Thursday, January 03, 2013

When the World Tuned In to Watch...

When I began processing the Ed L. Jenkins Papers, I was excited to see that his collection included some papers related to the Iran-Contra Hearings. In 1987, in between advocating for trade and budget legislation, Jenkins found himself appointed to the House Select Committee to Investigate Covert Arms Transactions with Iran. Along with the Senate Select Committee on Secret Military Assistance to Iran and the Nicaraguan Opposition, the televised hearings became known as the Iran-Contra Hearings. The hearings marked the first time that joint hearings were held by the House and Senate.

On May 5, 1987, the world tuned in to watch the first of 41 days of the televised joint hearings that made political figures such as Lieutenant Colonel Oliver North, Vice Admiral John Poindexter, Senator Daniel Inouye, Senator Warren Rudman, and Representative Ed Jenkins household names.

The files related to the hearings in the collection range from exhibits and committee memorandum to  reports and testimonies.

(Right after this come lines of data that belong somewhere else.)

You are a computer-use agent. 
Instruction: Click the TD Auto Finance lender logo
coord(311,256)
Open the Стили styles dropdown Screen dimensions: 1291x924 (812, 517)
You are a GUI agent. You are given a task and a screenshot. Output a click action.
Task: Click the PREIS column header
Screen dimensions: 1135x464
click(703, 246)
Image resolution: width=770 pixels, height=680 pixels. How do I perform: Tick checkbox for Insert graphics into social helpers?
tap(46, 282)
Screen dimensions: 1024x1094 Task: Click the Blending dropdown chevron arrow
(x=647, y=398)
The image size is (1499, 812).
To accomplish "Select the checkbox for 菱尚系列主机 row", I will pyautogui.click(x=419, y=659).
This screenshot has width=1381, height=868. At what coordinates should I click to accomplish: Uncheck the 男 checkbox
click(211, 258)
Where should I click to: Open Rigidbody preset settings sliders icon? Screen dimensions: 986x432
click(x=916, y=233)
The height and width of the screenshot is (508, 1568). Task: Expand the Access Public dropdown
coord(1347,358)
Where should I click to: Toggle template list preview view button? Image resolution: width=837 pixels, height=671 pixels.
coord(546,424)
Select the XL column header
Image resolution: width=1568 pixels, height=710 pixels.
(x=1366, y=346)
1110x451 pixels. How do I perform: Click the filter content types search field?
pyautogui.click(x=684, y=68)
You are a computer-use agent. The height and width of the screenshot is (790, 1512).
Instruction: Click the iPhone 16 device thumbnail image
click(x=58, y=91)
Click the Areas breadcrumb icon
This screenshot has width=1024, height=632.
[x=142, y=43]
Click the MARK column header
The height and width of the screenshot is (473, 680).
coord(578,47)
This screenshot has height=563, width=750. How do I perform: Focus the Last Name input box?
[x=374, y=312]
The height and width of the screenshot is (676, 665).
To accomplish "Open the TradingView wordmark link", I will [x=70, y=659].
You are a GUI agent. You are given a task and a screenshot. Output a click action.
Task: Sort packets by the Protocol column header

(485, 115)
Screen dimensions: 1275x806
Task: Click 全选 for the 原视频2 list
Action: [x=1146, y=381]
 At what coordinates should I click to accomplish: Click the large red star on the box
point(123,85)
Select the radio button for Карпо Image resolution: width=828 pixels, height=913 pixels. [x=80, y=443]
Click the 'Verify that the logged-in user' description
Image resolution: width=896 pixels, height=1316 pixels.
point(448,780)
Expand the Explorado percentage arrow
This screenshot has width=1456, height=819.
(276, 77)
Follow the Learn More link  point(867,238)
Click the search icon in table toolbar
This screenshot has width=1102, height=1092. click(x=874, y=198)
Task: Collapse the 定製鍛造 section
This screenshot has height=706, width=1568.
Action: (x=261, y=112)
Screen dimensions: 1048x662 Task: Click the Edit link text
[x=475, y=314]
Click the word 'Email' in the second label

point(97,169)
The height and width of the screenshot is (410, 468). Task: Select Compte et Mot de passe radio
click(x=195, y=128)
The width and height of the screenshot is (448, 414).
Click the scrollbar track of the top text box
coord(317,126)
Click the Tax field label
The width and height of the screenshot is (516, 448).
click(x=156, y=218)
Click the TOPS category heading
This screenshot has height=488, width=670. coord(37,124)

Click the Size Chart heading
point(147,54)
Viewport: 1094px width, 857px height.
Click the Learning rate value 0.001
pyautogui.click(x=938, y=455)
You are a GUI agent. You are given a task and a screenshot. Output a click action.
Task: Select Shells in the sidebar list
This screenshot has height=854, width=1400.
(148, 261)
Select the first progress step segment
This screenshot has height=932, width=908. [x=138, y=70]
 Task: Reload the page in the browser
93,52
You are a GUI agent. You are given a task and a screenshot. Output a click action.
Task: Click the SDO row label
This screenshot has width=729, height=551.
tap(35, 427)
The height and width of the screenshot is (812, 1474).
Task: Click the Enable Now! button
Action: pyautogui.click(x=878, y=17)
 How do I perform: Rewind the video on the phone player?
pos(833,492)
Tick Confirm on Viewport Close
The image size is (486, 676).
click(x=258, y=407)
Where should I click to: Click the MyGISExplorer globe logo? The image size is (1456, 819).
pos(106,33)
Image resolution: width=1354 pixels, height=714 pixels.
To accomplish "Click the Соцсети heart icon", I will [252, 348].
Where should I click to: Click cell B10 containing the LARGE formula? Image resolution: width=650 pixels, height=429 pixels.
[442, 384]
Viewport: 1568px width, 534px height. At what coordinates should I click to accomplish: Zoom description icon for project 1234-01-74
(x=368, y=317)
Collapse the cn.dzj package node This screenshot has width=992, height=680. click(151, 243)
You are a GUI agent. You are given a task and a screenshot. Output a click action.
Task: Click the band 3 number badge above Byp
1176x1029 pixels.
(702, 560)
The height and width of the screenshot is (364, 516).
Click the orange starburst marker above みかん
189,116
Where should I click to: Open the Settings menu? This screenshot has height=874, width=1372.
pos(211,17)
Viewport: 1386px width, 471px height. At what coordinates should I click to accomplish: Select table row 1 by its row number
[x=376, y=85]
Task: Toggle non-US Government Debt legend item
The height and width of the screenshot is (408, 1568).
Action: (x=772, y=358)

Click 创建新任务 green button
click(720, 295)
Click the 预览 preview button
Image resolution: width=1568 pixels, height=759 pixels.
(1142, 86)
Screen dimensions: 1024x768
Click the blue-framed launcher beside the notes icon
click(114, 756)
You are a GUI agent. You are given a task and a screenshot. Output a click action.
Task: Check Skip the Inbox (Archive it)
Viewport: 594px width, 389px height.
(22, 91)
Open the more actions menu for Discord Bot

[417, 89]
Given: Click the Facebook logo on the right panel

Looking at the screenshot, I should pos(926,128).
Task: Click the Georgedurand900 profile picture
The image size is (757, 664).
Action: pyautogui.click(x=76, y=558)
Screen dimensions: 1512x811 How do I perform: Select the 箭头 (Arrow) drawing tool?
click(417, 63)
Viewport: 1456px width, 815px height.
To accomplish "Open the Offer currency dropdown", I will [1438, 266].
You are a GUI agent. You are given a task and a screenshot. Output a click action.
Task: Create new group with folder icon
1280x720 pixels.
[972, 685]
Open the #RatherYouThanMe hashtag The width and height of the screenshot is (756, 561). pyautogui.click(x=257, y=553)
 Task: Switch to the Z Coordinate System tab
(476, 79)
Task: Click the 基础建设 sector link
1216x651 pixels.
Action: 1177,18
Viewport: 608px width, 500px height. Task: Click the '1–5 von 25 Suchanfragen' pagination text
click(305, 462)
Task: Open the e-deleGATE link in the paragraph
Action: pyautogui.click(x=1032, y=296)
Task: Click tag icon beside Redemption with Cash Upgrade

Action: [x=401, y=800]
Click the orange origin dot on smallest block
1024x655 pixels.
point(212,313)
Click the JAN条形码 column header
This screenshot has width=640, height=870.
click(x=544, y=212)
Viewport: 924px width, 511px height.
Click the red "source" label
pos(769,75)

What I found most interesting in the files was the volume of constituent letters and telephone messages responding to the hearings, all maintained by Jenkins' constituent services staff.

In July 1987, Lt. Col. Oliver North began his week-long testimony before the joint committee. It was during the North testimony that Jenkins took center stage to question the National Security Council staff member about his involvement with the armed sales transaction to Iran. Constituent responses in the letters and telephone messages sent to the Congressman’s office range from outrage over the “lynch-mob” style of the hearings to praise over Jenkins’ calm and effective ability to question Lt. Col. North and other witnesses in the hearings.  And while the majority of the constituent responses praise Jenkins, others responded in indignation over the words and actions of other members of the joint committee.

Regardless of who or what was “right” or “wrong” in the political sphere, reading the responses by the public (the good, the bad, and the ugly) demonstrates the continuing importance of constituents expressing their opinions to their elected officials.